DATA SECTION ::
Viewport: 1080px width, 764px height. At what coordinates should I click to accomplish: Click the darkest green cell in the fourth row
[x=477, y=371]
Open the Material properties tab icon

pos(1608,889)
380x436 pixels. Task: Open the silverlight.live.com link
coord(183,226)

ASSIGNMENT ::
Would you copy exactly the lines from the one that contains "380x436 pixels. Task: Open" through the final line of the records above, including both?

ANSWER TO THIS EXERCISE ::
380x436 pixels. Task: Open the silverlight.live.com link
coord(183,226)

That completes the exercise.